The Department of Housing and Urban Development (HUD) is not effectively protecting sensitive information exchanged with external entities, the Government Accountability Office found.
Of four leading practices for such oversight, HUD did not address one practice and only minimally addressed the other three in its security and privacy policies and procedures (see table). For example, HUD minimally addressed the first leading practice because its policy required federal agencies and contractors with which it exchanges information to implement risk-based security controls; however, the department did not, among other things, establish a process or mechanism to ensure all external entities complied with security and privacy requirements when processing, storing, or sharing information outside of HUD systems. HUD’s weaknesses in the four practices were due largely to a lack of priority given to updating its policies. Until HUD implements the leading practices, it is unlikely that the department will be able to mitigate risks to its programs and program participants.

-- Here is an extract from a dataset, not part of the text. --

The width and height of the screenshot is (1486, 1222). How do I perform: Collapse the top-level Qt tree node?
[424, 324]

HUD was not fully able to identify external entities that process, store, or share sensitive information with its systems used to support housing, community investment, or mortgage loan programs. HUD’s data were incomplete and did not provide reliable information about external entities with access to sensitive information from these systems. For example, GAO identified additional external entities in system documentation beyond what HUD reported for 23 of 32 systems. HUD was further limited in its ability to protect sensitive information because it did not track the types of personally identifiable information or other sensitive information shared with external entities that required protection. This occurred, in part, because the department did not have a comprehensive inventory of systems, to include information on external entities. Its policies and procedures also focused primarily on security and privacy for internal systems and lacked specificity about how to ensure that all types of external entities protected information collected, processed, or shared with the department. Until HUD develops sufficient, reliable information about external entities with which program information is shared and the extent to which each entity has access to personally identifiable information and other sensitive information, the department will be limited in its ability to safeguard information about its housing, community investment, and mortgage loan programs.
GAO is making five recommendations to HUD to fully implement the four leading practices and fully identify the extent to which sensitive information is shared with external entities.
HUD did not agree or disagree with the recommendations, but described actions intended to address them.